The more things change, the more things change. Or do they? Although the boating industry has advanced a hundredfold in terms of reliability, ease of maintenance, and electronics, the sea and the weather remain the same as they ever were. So even though many of the techniques of the past aren't in common use anymore, they remain, when tweaked slightly by contemporary circumstances, eternally valuable. For those of you who doubt this, here are some examples of the way it was - and why these methods still work.
Then: When wooden boats were first launched, they needed to be babysat for a few days to make sure the pumps kept running until the planks swelled and leaks stopped.
And Again: Not a bad idea to check your boat frequently following the spring launch. You may have forgotten dock line lengths or fender positions, you could have a new neighbor who is tied up differently (read: improperly), and equipment often fails after being idle over the winter.
Then: Weather gurus listened for static on an AM radio, which foretold of thunderstorms in the area.

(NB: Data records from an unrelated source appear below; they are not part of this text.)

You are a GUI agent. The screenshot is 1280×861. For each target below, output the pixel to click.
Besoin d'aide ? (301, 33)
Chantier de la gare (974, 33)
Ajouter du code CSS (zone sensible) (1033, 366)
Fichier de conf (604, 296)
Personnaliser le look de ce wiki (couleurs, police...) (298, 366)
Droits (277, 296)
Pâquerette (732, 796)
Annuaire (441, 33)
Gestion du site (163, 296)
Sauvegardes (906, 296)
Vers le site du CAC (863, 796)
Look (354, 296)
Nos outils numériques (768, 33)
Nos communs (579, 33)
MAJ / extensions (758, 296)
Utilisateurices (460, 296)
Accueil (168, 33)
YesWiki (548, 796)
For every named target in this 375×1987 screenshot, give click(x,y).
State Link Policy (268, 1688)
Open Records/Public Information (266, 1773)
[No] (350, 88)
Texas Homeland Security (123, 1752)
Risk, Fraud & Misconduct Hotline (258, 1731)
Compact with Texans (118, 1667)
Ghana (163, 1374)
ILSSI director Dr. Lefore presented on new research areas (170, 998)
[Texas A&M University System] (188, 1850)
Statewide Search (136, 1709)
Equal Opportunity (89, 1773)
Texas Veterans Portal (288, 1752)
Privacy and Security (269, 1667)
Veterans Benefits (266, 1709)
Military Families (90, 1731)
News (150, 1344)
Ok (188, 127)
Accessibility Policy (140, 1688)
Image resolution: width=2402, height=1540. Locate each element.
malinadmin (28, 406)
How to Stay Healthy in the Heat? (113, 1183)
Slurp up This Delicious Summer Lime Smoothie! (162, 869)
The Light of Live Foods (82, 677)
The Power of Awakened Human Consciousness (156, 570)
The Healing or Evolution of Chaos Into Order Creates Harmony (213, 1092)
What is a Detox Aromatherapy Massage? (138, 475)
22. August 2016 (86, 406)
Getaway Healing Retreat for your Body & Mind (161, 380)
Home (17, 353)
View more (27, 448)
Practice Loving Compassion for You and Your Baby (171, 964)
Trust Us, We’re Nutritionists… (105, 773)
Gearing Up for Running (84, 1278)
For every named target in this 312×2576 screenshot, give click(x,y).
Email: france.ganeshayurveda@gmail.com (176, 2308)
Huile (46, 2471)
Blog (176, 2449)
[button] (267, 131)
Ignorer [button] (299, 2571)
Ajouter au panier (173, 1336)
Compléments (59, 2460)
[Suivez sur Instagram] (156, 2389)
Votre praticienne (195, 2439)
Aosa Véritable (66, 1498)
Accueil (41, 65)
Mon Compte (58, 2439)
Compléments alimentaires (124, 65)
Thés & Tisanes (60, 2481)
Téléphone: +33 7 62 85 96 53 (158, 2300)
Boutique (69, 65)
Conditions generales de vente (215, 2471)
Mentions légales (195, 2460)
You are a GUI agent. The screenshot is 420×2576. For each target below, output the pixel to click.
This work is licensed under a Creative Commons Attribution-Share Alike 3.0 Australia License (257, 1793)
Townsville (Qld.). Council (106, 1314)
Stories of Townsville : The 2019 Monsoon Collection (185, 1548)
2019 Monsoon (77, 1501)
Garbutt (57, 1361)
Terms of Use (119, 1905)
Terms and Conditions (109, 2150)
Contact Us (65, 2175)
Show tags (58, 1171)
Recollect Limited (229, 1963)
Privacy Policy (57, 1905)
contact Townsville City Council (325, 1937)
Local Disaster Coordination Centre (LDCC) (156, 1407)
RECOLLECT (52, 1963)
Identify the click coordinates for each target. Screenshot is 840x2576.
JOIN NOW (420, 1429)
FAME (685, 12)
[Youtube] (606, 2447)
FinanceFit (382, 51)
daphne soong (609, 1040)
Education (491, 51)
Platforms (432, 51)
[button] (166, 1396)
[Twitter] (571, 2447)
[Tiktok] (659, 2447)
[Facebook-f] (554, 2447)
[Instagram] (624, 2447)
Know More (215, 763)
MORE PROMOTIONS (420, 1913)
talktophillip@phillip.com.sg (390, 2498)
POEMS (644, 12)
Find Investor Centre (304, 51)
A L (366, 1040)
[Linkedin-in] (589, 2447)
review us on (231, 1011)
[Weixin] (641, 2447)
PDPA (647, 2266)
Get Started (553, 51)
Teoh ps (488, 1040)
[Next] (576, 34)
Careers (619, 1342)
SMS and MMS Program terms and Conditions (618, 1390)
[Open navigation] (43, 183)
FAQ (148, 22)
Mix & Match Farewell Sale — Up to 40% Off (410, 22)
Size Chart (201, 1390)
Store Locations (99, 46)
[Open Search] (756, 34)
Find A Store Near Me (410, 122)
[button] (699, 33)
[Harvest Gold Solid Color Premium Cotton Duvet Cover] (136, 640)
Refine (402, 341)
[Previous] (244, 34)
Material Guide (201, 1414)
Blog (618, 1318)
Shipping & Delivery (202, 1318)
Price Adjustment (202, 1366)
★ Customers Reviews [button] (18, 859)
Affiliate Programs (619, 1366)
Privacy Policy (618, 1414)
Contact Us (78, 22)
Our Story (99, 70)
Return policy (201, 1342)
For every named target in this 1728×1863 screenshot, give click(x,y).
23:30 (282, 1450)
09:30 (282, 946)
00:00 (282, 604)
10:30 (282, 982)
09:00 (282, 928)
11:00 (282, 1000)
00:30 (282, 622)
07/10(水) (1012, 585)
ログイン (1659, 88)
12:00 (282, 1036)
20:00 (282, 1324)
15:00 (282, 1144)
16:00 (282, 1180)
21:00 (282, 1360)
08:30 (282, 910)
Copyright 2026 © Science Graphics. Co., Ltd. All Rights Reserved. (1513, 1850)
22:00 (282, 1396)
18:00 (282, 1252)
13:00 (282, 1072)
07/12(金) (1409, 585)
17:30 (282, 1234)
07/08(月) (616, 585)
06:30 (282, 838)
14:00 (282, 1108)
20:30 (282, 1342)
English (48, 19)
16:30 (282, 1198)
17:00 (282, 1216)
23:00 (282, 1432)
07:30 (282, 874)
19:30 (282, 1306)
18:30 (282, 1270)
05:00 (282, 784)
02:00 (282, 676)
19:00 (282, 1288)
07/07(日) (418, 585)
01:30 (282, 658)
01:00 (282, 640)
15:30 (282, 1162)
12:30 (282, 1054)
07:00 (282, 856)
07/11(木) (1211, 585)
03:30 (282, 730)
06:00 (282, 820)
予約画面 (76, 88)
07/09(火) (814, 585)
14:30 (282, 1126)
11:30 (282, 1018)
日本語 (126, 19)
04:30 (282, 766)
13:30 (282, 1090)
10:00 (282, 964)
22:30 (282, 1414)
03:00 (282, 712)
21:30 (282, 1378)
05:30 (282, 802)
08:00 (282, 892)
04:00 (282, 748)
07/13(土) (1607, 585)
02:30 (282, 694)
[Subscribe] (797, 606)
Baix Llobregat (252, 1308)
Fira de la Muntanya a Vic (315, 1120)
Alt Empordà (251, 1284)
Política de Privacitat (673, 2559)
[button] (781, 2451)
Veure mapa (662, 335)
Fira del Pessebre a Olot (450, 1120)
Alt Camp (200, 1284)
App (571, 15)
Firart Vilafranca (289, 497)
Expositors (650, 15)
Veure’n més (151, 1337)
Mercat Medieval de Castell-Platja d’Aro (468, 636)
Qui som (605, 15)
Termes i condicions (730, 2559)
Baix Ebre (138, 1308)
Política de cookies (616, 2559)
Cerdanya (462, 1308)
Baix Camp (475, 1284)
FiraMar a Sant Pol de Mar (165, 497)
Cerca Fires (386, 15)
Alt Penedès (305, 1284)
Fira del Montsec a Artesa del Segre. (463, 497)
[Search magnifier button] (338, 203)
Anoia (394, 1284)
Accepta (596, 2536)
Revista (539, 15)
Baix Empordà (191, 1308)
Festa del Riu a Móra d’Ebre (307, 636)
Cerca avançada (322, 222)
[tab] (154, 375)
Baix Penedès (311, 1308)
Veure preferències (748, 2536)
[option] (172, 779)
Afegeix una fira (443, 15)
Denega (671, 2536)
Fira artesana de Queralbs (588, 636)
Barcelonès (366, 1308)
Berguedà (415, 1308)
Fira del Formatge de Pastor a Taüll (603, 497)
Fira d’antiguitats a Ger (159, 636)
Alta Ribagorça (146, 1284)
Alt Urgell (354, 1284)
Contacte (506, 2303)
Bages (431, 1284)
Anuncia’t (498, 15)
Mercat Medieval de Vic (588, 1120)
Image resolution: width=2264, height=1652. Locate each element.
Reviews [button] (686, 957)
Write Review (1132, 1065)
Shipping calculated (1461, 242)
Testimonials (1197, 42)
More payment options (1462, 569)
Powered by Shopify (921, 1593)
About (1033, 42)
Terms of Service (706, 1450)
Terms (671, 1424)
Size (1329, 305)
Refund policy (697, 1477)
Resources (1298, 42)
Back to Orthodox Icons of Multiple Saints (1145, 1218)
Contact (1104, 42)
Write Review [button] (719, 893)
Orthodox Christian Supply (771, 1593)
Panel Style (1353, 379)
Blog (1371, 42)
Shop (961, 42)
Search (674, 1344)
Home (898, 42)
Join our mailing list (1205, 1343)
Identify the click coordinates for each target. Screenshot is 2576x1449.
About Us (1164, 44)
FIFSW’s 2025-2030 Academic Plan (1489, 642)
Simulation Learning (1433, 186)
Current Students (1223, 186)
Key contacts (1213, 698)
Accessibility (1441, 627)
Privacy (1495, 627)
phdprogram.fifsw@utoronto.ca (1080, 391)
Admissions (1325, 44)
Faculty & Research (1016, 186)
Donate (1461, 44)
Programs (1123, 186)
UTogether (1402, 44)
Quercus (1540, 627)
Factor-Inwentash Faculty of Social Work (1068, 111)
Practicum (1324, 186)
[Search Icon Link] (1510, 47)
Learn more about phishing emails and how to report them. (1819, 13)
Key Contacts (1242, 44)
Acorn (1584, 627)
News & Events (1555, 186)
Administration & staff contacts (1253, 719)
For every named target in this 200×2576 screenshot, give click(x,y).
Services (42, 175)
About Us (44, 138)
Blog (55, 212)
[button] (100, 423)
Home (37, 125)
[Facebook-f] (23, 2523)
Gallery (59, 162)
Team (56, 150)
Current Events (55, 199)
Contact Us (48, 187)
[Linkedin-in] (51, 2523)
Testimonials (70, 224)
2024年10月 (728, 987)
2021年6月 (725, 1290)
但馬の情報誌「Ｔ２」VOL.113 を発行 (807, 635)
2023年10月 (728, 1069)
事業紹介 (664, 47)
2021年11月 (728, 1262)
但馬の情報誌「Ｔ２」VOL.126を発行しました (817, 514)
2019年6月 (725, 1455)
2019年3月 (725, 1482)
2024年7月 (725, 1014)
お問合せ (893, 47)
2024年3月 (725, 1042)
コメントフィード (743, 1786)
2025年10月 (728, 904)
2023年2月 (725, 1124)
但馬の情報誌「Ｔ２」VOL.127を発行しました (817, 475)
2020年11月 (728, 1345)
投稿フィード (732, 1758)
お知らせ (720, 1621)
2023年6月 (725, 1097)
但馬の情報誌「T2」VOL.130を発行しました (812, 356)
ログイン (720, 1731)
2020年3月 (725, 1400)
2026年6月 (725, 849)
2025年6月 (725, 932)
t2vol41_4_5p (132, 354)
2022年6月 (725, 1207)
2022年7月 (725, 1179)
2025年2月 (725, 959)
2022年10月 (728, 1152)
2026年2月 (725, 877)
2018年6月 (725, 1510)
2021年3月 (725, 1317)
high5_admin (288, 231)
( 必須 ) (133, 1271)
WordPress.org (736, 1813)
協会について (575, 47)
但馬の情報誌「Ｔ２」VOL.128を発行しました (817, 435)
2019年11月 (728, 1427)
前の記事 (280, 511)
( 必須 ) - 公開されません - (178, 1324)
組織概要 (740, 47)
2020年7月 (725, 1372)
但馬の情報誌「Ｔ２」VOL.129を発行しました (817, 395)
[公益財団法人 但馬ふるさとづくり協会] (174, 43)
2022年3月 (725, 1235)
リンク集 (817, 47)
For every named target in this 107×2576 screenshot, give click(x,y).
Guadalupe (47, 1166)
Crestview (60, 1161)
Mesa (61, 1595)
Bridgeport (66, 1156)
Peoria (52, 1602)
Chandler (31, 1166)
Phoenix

And again: VHF forecasts and the Weather Channel give plenty of information, but it's often not right for your specific cruising ground. Learn to read nature's signs. If a storm is to your west or north, it's likely to hit. Dew in the morning means a fair day. A halo around the moon is a sign of rain. A wind that changes to your right as you face it signals improving weather.
Then: Listening for the sounds of surf, cars, barking dogs, and other land noises were ways to help fix your position in a fog.
And again: Still helpful, should your chartplotter get doused during a fog, as mine did recently. Every ancient mariner knew not to depend on one system of navigation. And it's a wise boater who does the same.